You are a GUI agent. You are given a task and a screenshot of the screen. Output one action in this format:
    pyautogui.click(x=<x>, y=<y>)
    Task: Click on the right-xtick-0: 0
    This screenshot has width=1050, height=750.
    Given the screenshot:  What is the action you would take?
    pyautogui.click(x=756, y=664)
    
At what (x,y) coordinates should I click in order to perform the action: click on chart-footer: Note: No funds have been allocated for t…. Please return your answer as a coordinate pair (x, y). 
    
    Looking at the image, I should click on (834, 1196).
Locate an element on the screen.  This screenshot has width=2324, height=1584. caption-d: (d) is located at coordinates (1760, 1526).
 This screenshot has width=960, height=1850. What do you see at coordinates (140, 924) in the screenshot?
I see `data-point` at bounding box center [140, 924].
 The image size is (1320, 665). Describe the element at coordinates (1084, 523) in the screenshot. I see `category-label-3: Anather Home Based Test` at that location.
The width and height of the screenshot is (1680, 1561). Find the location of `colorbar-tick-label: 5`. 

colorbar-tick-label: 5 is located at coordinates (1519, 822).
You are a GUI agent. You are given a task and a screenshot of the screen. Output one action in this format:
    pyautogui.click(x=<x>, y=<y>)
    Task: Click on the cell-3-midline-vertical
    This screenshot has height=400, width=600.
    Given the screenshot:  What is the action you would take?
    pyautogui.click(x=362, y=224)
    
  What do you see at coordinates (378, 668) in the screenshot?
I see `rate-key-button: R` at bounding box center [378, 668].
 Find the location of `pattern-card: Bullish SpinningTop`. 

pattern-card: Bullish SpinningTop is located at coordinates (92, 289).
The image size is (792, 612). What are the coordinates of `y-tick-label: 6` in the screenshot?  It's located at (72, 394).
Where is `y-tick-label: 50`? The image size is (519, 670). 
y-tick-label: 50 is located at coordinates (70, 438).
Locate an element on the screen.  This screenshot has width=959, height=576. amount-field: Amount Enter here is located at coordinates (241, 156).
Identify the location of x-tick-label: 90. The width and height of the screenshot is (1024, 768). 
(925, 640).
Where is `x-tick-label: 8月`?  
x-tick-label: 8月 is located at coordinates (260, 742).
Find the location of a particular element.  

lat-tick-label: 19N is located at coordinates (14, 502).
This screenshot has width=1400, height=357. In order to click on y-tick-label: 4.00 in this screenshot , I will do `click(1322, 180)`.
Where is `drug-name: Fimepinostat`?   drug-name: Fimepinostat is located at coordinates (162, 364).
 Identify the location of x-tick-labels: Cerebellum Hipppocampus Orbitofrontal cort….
───
Work instruction: Copy out all of the rows above word for word, leaving every character unchanged.

Solution for this problem:
You are a GUI agent. You are given a task and a screenshot of the screen. Output one action in this format:
    pyautogui.click(x=<x>, y=<y>)
    Task: Click on the right-xtick-0: 0
    This screenshot has width=1050, height=750.
    Given the screenshot:  What is the action you would take?
    pyautogui.click(x=756, y=664)
    
At what (x,y) coordinates should I click in order to perform the action: click on chart-footer: Note: No funds have been allocated for t…. Please return your answer as a coordinate pair (x, y). 
    
    Looking at the image, I should click on (834, 1196).
Locate an element on the screen.  This screenshot has width=2324, height=1584. caption-d: (d) is located at coordinates (1760, 1526).
 This screenshot has width=960, height=1850. What do you see at coordinates (140, 924) in the screenshot?
I see `data-point` at bounding box center [140, 924].
 The image size is (1320, 665). Describe the element at coordinates (1084, 523) in the screenshot. I see `category-label-3: Anather Home Based Test` at that location.
The width and height of the screenshot is (1680, 1561). Find the location of `colorbar-tick-label: 5`. 

colorbar-tick-label: 5 is located at coordinates (1519, 822).
You are a GUI agent. You are given a task and a screenshot of the screen. Output one action in this format:
    pyautogui.click(x=<x>, y=<y>)
    Task: Click on the cell-3-midline-vertical
    This screenshot has height=400, width=600.
    Given the screenshot:  What is the action you would take?
    pyautogui.click(x=362, y=224)
    
  What do you see at coordinates (378, 668) in the screenshot?
I see `rate-key-button: R` at bounding box center [378, 668].
 Find the location of `pattern-card: Bullish SpinningTop`. 

pattern-card: Bullish SpinningTop is located at coordinates (92, 289).
The image size is (792, 612). What are the coordinates of `y-tick-label: 6` in the screenshot?  It's located at (72, 394).
Where is `y-tick-label: 50`? The image size is (519, 670). 
y-tick-label: 50 is located at coordinates (70, 438).
Locate an element on the screen.  This screenshot has width=959, height=576. amount-field: Amount Enter here is located at coordinates (241, 156).
Identify the location of x-tick-label: 90. The width and height of the screenshot is (1024, 768). 
(925, 640).
Where is `x-tick-label: 8月`?  
x-tick-label: 8月 is located at coordinates (260, 742).
Find the location of a particular element.  

lat-tick-label: 19N is located at coordinates (14, 502).
This screenshot has width=1400, height=357. In order to click on y-tick-label: 4.00 in this screenshot , I will do `click(1322, 180)`.
Where is `drug-name: Fimepinostat`?   drug-name: Fimepinostat is located at coordinates (162, 364).
 Identify the location of x-tick-labels: Cerebellum Hipppocampus Orbitofrontal cort….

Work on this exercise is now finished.